Shocking school administrators and others community members, fully 13 percent of the female students at an Ohio high school currently are pregnant.

According to a report in the Canton Repository, 65 girls of the 490 females at Timken High School are with child – a number confirmed by Principal Kim Redmond.

“This has gotten to horrible proportions,” said Redmond. “I wish I knew the answer to why it’s happening.”

Repository columnist Rick Senften mentions the potential suspects of movies, TV and video games, lazy parents and lax discipline.

Local health statistics paint a similar picture.

According to the Canton Health Department, through July, 104 of 586 babies born to Canton residents in the county’s two largest hospitals had mothers between 11 and 19, the local paper reported.

The rate of teen pregnancy in other areas of Stark County, Ohio, is considerably less – with just 7 percent of births to children compared to 18 percent in Canton.

Wrote Senften: “McKinley High’s numbers aren’t rosy, either, and its culture is just as ripe for trouble.
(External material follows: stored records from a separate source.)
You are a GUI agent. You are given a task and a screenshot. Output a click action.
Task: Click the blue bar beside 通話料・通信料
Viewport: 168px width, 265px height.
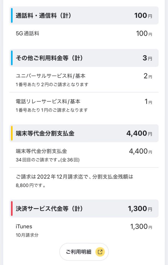pos(12,15)
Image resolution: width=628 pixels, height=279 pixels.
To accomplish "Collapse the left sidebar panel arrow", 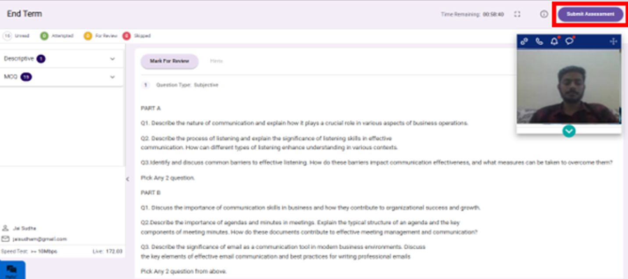I will coord(128,179).
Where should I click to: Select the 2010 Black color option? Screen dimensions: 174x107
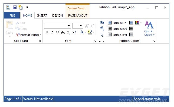coord(117,29)
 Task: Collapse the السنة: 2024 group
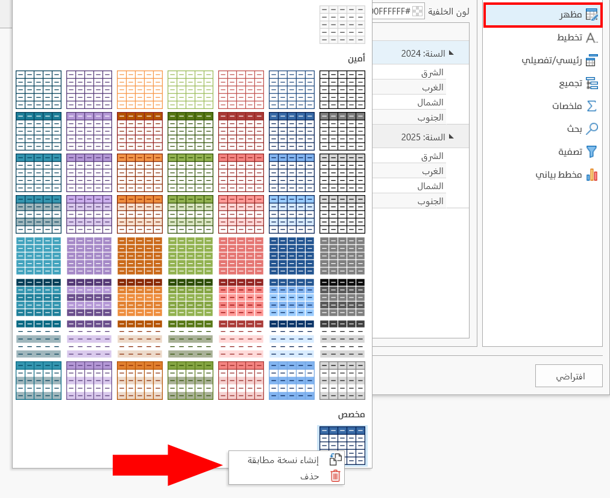[450, 53]
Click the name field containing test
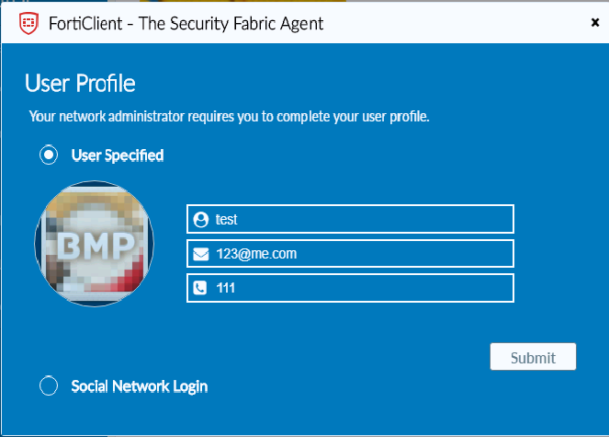The image size is (609, 437). point(350,219)
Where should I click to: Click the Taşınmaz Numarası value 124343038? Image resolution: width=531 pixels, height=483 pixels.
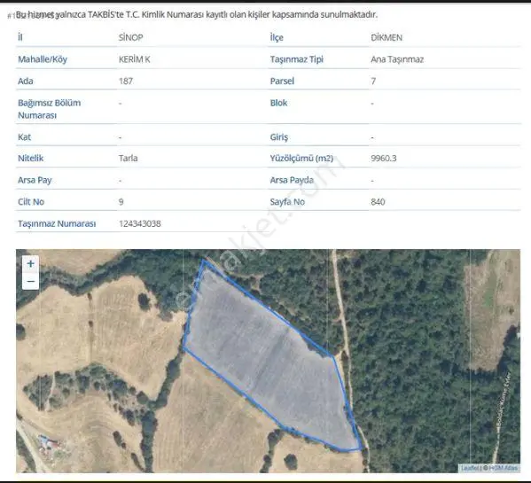click(x=140, y=223)
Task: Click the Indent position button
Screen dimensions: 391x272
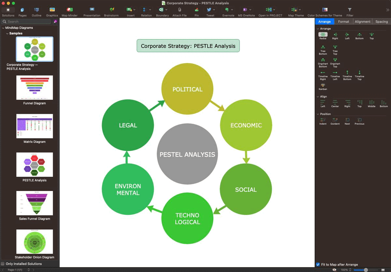Action: pyautogui.click(x=323, y=120)
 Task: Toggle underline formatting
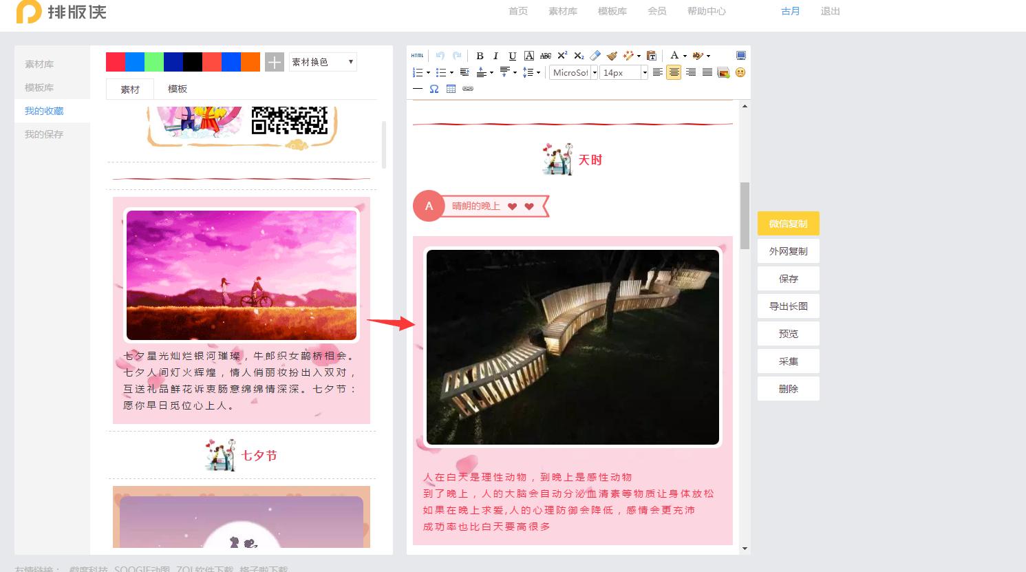(x=512, y=56)
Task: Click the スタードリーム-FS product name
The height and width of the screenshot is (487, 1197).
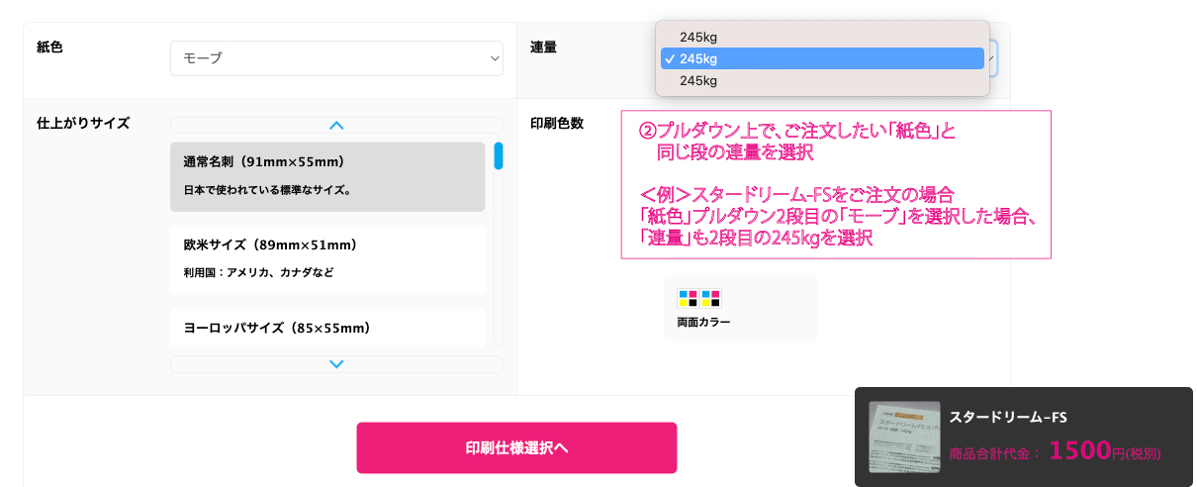Action: pos(1007,417)
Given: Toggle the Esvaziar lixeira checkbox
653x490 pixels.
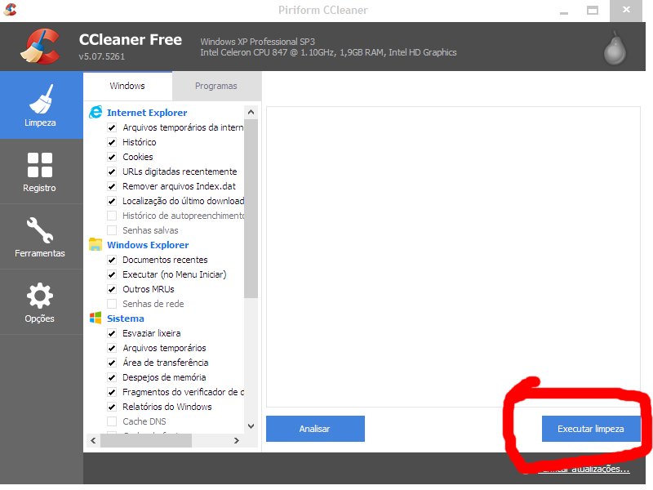Looking at the screenshot, I should 112,333.
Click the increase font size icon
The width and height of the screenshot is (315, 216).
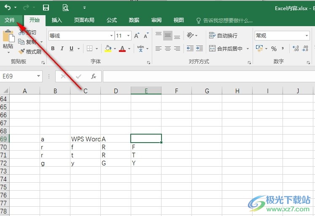[x=137, y=36]
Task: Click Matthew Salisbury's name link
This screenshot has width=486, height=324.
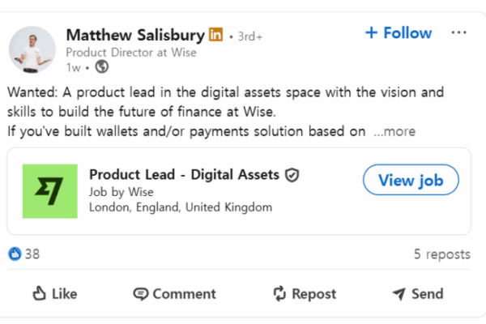Action: [134, 34]
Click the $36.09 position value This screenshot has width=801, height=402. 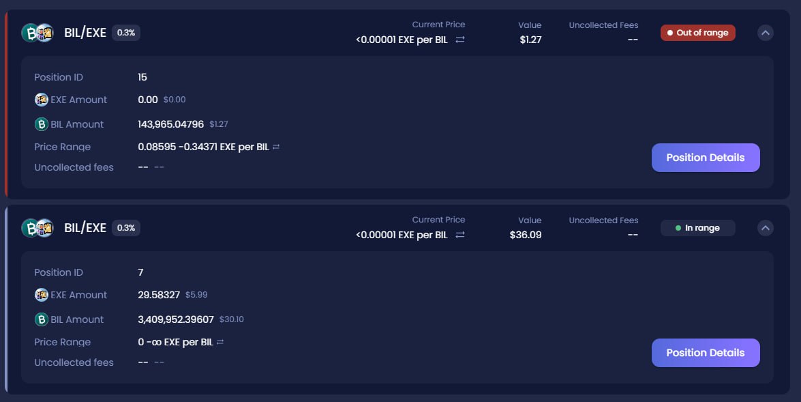[526, 235]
I recall a day there last spring, while waiting for an English class to let out, that a roomful of kids lauded a boy, no more than 16 or 17, for having become a ‘dad’ the night before. A paper on the kid’s desk suggested he might struggle to spell that word.”

The extraordinarily high pregnancy rate plays into the academic troubles at Timken High as child-mothers often drop out of school or fall behind due to child-rearing duties.

“One clear sign of the problem shows up in such measurements as the state’s Academic Watch designation, which the Canton City School District has been unable to shake,” writes Senften. “Low grades, low attendance, low graduation ? these are aggravated by a growing population of people who can’t afford to pay to improve the educational environment.”

Said Redmond: “Once again, the schools can’t do it all. Once again, we’re being asked to.”

The principal says her school will initiate a three-pronged program addressing pregnancy, prevention and parenting this year.

While 10 percent of women in the U.S. age 15-19 become pregnant each year, most of those are among 18 and 19 year olds.